Blue Matcha White Chocolate Chip Cookies Recipe (Dye Free + Gluten Free)
Cookie Monster? Whose that?
There’s a new blue cookie beast in town, and she’s ready to go out. Get together the ingredients, and invite her over to your house tonight!
(Seriously though - make these now)
The Recipe
Time allotment
Prep Time: 15 minutes
Baking time: 10-11 minutes
Yield: ~24 blue matcha chocolate chip cookies
Cooking Utensils
One large bowl
Upright mixer - OR - handheld mixer
Measuring cups
Measuring spoons
Baking tray
Cooking spray/ parchment paper
Oven
Ingredients
Wet Ingredients
3/4 cup (170g) butter
1/2 cup (100g) brown sugar
3/4 cup (150g) white sugar
2 eggs
2 tsp vanilla
Dry Ingredients
2 1/2 cups (312.50g) baking flour
If using gluten free flour without xanthan gum, add 1/2 tsp
1 cup (120g) almond flour
3-4 tbsp blue matcha (alternative name: butterfly pea plant powder)
1 tsp baking soda
1 tsp baking powder
1 cut-up chocolate bar
I used 1 1/2 cup (175g) of a white cut-up chocolate chips
Instructions
Preheat oven to 350°F (180°C)
In a large bowl, mix together 3/4 cup (170g) butter, 1/2 cup (100g) brown sugar, 3/4 cup (150g) white sugar, and 2 tsp vanilla
Whisk in 2 eggs until mixture is light and fluffy
Stir in until fully combined 2 1/2 cups (312.50g) baking flour, and 1 cup (120g) almond flour, 3-4 tbsp blue matcha (alternative name: butterfly pea plant powder), 1 tsp baking soda, and 1 tsp baking powder
Fold in the cut-up chocolate pieces (around 1 1/2 cups (175g)
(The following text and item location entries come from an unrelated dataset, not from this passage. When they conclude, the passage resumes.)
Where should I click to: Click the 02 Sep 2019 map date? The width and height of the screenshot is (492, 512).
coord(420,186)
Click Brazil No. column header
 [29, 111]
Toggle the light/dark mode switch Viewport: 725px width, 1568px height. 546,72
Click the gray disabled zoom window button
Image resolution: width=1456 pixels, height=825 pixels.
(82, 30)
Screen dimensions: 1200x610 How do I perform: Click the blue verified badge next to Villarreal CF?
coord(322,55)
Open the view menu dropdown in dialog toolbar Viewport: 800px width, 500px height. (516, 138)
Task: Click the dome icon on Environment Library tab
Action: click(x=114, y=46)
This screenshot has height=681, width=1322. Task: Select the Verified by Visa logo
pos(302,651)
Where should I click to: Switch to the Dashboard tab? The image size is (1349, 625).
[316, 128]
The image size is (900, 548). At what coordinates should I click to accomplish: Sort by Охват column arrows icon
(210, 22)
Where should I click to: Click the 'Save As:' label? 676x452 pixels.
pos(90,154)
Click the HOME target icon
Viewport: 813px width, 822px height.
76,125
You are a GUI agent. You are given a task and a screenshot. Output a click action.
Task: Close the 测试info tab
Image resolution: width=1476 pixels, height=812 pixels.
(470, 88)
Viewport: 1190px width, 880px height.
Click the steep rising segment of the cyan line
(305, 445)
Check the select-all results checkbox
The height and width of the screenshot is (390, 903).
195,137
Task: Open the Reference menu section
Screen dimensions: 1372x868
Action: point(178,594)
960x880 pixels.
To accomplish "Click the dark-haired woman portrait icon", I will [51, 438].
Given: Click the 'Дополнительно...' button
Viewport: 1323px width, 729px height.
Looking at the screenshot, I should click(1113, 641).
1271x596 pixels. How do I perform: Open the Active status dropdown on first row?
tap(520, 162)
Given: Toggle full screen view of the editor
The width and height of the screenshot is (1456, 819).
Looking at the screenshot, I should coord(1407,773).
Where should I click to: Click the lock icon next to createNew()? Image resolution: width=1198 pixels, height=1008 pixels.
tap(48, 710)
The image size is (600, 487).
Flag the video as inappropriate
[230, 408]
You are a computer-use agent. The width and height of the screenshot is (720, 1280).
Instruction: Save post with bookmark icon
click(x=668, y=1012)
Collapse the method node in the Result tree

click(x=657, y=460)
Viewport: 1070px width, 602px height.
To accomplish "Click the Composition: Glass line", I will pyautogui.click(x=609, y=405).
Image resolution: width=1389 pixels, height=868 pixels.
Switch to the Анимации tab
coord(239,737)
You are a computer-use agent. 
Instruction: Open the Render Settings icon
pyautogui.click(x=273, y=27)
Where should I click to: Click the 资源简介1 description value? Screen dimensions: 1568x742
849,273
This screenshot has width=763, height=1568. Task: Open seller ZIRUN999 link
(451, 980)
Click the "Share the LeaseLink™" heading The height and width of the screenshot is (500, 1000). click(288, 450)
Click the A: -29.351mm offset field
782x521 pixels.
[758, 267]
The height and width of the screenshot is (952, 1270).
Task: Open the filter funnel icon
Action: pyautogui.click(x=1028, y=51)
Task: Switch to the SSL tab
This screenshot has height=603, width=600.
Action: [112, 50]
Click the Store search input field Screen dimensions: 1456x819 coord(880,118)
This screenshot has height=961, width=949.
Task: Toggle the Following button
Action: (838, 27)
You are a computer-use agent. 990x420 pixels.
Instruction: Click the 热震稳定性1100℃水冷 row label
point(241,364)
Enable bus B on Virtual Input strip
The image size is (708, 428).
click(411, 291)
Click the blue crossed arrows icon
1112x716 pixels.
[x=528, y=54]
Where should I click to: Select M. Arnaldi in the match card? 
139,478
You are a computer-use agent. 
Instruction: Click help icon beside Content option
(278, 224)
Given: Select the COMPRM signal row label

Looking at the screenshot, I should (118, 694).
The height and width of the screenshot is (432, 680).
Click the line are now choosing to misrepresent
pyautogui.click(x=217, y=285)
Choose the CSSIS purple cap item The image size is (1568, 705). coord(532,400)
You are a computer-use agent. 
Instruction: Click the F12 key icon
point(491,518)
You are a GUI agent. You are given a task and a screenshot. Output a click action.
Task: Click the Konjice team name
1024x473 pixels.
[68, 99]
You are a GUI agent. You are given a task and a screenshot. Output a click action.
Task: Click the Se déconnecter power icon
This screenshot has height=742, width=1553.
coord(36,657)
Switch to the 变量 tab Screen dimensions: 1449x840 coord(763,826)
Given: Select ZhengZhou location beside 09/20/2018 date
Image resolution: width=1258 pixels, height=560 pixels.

Fold in 1 cup (~175g) cut-up white chocolate pieces
Line a baking pan with either parchment paper - OR - cooking spray
Place golf ball sized portions of dough evenly on baking pan
Bake the cookies in the oven at 350°F (180°C) for 10-11 minutes
Allow the cookies to cool for a minimum of 15 minutes before stuffing your face… or don’t lol.
Enjoy!
Thank you for reading this, lovely! Happy baking!